I have a table as follows that the developers just provided to me this morning:
CREATE TABLE [dbo].[TDCScans](
[InvoiceNo] [varchar](24) NOT NULL,
[Provider] [char](1) NOT NULL,
[ScanDateTime] [smalldatetime] NOT NULL, ---- Actual time "Activity" occurred for the InvoiceNo
[Location] [varchar](50) NULL,
[Activity] [varchar](250) NULL,
[ScanNote] [varchar](500) NULL,
[TrackedTime] [smalldatetime] NULL, ---- Time Data was captured
[Archived] [smalldatetime] NOT NULL, ---- Time Data was sent to Database
[SessionId] [varchar](100) NULL, ---- Some applications provide this, some do not, but this value is static when provided
[DataType] [varchar](3) NULL,
CONSTRAINT [IX_TDCScans] UNIQUE CLUSTERED
(
[InvoiceNo] ASC,
[Activity] ASC,
[Provider] ASC,
[Location] ASC,
[ScanDateTime] ASC,
[ScanNote] ASC
)WITH (PAD_INDEX = OFF, STATISTICS_NORECOMPUTE = OFF, IGNORE_DUP_KEY = ON, ALLOW_ROW_LOCKS = ON, ALLOW_PAGE_LOCKS = ON) ON [PRIMARY]
) ON [PRIMARY]
I was writing a note back regarding the use of so many columns to create a "Clustered" index.
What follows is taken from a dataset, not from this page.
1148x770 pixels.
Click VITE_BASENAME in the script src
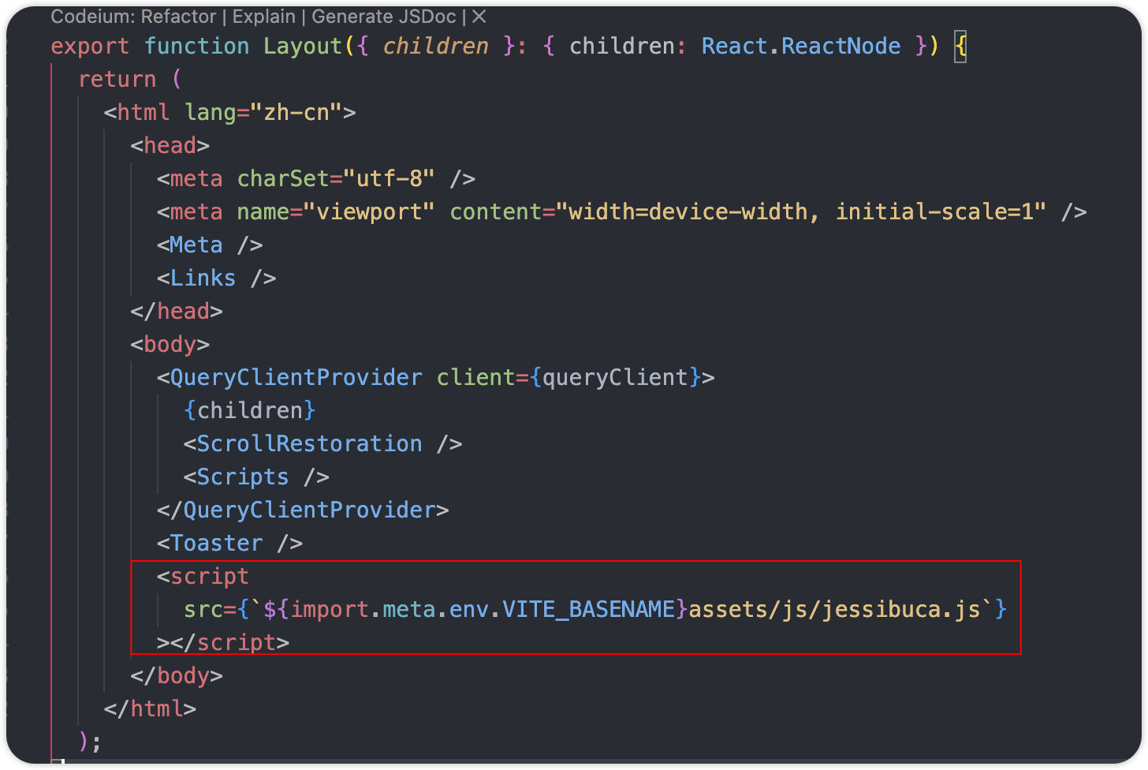pos(588,610)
My suggestion was to create a "UNIQUE NONCLUSTERED" index for the primary key, then a separate index as follows (trying to create an index that is narrow, increasing, and static, but fails the "unique" requirement):
CREATE CLUSTERED INDEX [CI_Scan_InvNo] ON [dbo].[TDCScans]
(
[ScanDateTime] ASC,
[InvoiceNo]
)WITH (IGNORE_DUP_KEY = OFF) ON [PRIMARY];
However, since there can be multiple "InvoiceNo" entries (1 to 5), I suspect SQL Server will be adding a hidden 4 byte integer column, as mentioned in Gail Shaw's article (http://www.sqlservercentral.com/articles/Indexing/68563/).
The question: Is it "better" for us to create a "RowNumber" column (ever increasing INT) versus having SQL server add the hidden column to make the field(s) unique? (Better = Faster DML (Select/Insert/Update/Delete) or smaller clustered index size)
Argue for your limitations, and sure enough they're yours (Richard Bach, Illusions)

Viewing 4 posts - 1 through 3 (of 3 total)
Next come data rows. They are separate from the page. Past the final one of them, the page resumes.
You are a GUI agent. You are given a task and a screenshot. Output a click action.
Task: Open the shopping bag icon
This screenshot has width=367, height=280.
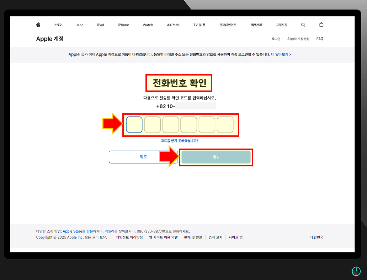point(321,25)
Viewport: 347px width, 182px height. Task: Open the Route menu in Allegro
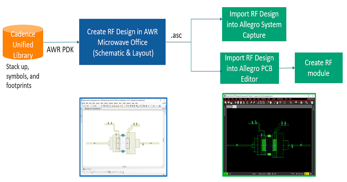[269, 99]
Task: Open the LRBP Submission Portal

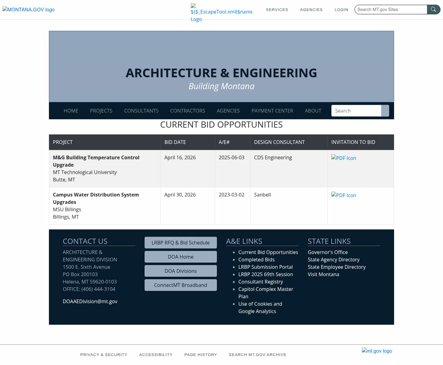Action: 265,267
You must be logged in to reply to this topic. Login to reply

Gail Shaw SSC Guru Points: 1004504 More actions · Answer 1

DB_Newbie2007 (4/25/2011)
However, since there can be multiple "InvoiceNo" entries (1 to 5), I suspect SQL Server will be adding a hidden 4 byte integer column, as mentioned in Gail Shaw's article (http://www.sqlservercentral.com/articles/Indexing/68563/).
The question: Is it "better" for us to create a "RowNumber" column (ever increasing INT) versus having SQL server add the hidden column to make the field(s) unique? (Better = Faster DML (Select/Insert/Update/Delete) or smaller clustered index size)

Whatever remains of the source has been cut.